> **Questions to answer**:
[1] According to the provided passage, what is the primary reset input to the FPGA?
[2] List every clock label that the provided passage says appears in the place and route clock report.

> **Provided passage**:

* * *

QDR-II SRAM Clock Domains

The QDR-II SRAM module interfaces, a part of Core Services, uses five additional clock domains: one receive clock for each external SRAM (for a total of four, one for each physical SRAM component), and one common data transmit clock, which is a quarter clock cycle early relative to the core_clk. In the place and route clock report, these clocks are labelled bank0_sram_rcv_clk, bank1_sram_rcv_clk, bank2_sram_rcv_clk, bank3_sram_rcv_clk, and core_clk270.

Resets

This section describes the hardware resets in the RASC Field Programmable Gate Array. The primary reset input to the FPGA is the CM_RESET signal on the SSP port. It is used as both a clock reset and as the basis of a full-chip control logic reset. When used as a clock reset, it is used as an asynchronous reset to the DCMs in the design. A full-chip logic reset is generated based on the assertion of CM_RESET or the de-assertion of any of the DCM locked signals. There is a circuit in Core Services that generates a synchronous core_rst signal, synchronous to the core clock domain. This reset is used throughout the control logic in Core Services.

* * *

> **The data**:
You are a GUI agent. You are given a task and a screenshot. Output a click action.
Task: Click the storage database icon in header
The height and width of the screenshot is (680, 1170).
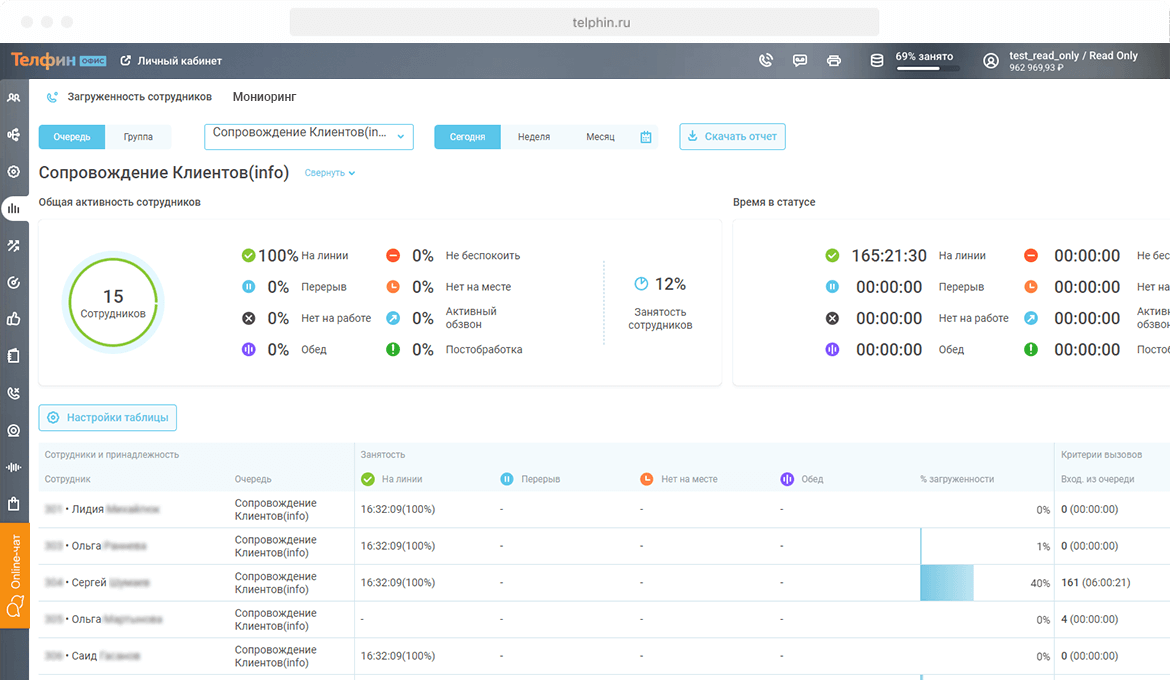(877, 60)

* * *

> **Solutions below**:
[1] The CM_RESET signal on the SSP port.

[2] bank0_sram_rcv_clk, bank1_sram_rcv_clk, bank2_sram_rcv_clk, bank3_sram_rcv_clk, core_clk270